Delsa felt the tears, sudden and sharp, behind her lashes.
“Jeff,” she said seriously, “it’s all right to promise, but you can’t keep that promise, you know. You can’t ever make up to a baby for lack of care in its first few years. It’s now or never.”
He sighed. “Then it’ll have to be never, Trudy baby, because it simply can’t be now. I can’t do any more.”
Delsa replied, “Look, Jeff. If you won’t think I’m butting in where I have no right to be, I’ll run over here for a half hour before school every morning and drop in again at night. I can tell Mrs. Reeder exactly what to do and see that she does it. If she thinks anyone is checking on her, she’ll probably work all right. Would you mind?”
“Would I mind? she asks,” Jeff said with wonder in his voice.
“It’s a deal, then,” Delsa said briskly. “Now get your clothes changed and get those chores done. Mrs. Reeder will have your supper ready soon. I’ll feed Trudy and then you’ll be all right for tonight.”
Jeff handed her the baby and Delsa began to feed her hot oatmeal with whole milk and sugar. Trudy ate it greedily, making little hungry sounds as she mouthed the rich, warm food.
Jeff, in his overalls now, came and stood in the doorway, watching them.
“I’ve never seen her eat like that,” he said.

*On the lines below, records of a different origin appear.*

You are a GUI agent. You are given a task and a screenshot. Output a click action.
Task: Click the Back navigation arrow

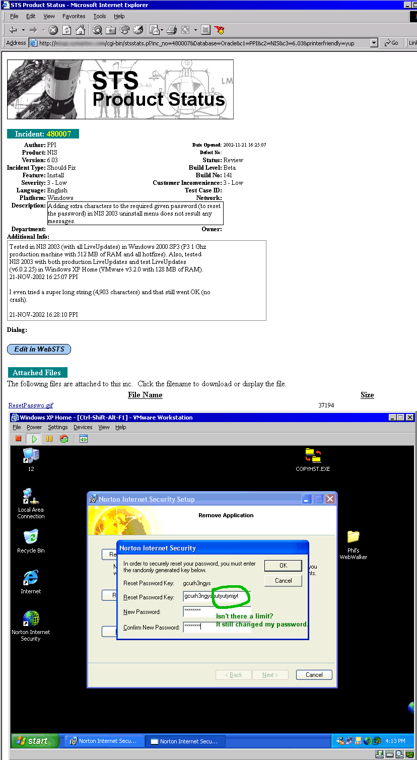pos(13,30)
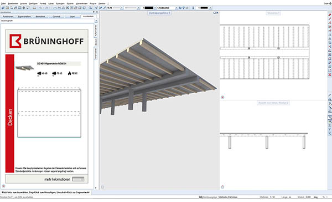Click the light bulb icon in the top toolbar
This screenshot has height=202, width=332.
(x=184, y=8)
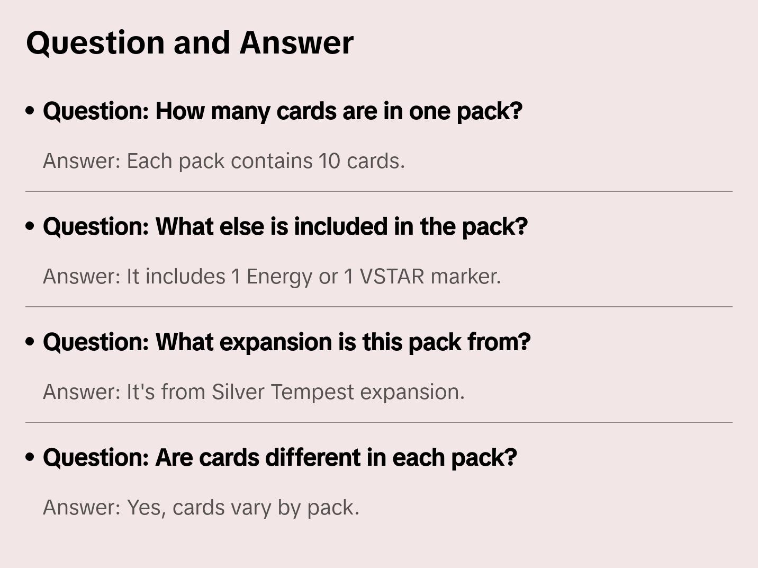The height and width of the screenshot is (568, 758).
Task: Click the "Question and Answer" heading
Action: pos(190,43)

“She’s a funny little chick,” Delsa said, holding the warm body closer to her. “She wants love and cuddling, Jeff, more than most babies do. She just has to have it –”
Delsa stopped, suddenly remembering that Trudy had been robbed of her natural source of comfort and love. And not only Trudy, but Davy and Jeff, too.

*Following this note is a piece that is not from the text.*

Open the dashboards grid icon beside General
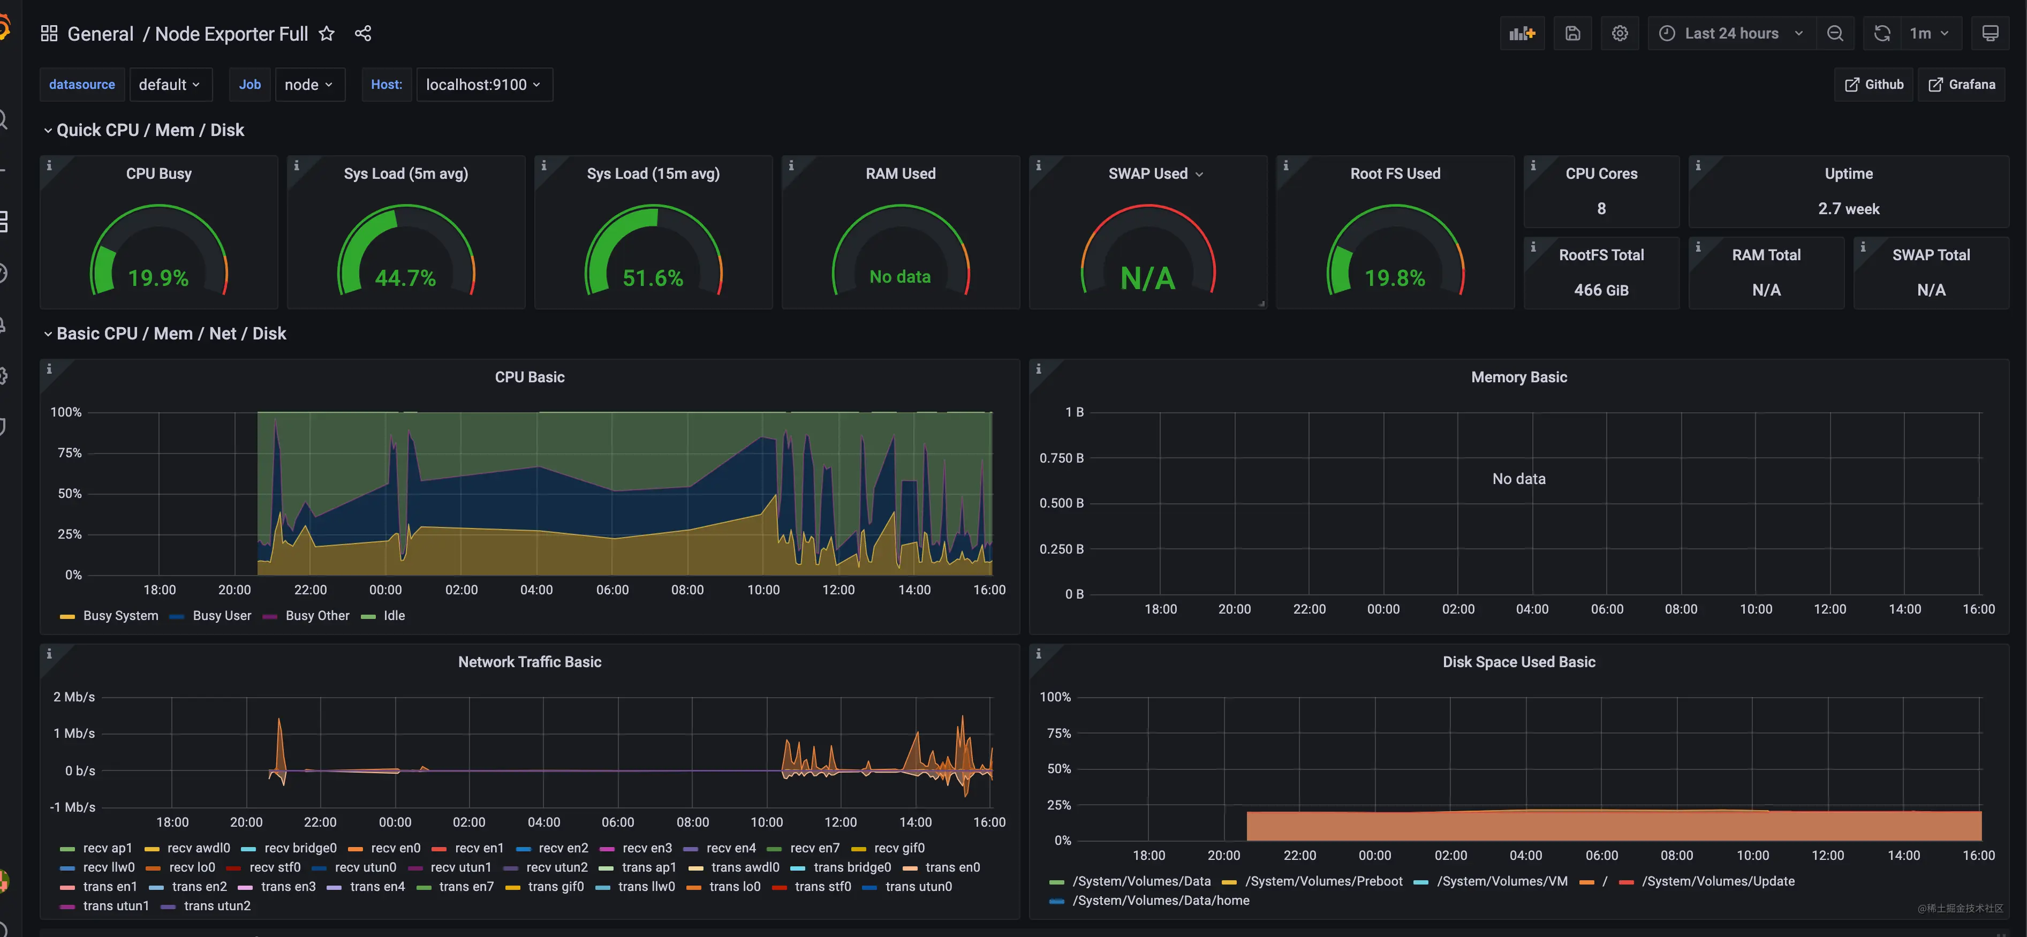Screen dimensions: 2027x937 49,34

Delsa glanced up at Jeff, and her heart constricted.
Hugh! Hugh! She thought, why can’t it be you leaning there in the doorway, watching? Why must I, too, be robbed of my love?
She bent her head low over Trudy to hide her tears from Jeff. He turned slowly and went outside, and Delsa held the baby close, close for a moment.
“That is what I’ve wanted all the time,” she whispered to herself. “Hugh’s baby on my lap – Hugh watching me – And I can have it if I only hold on – Hugh will come back!”
She got up and laid Trudy in her crib, kissed Davy lightly on his dark curls, and went out into the March twilight. And suddenly she was running down the road, swiftly, to the shelter of her home and her room and her thoughts of Hugh.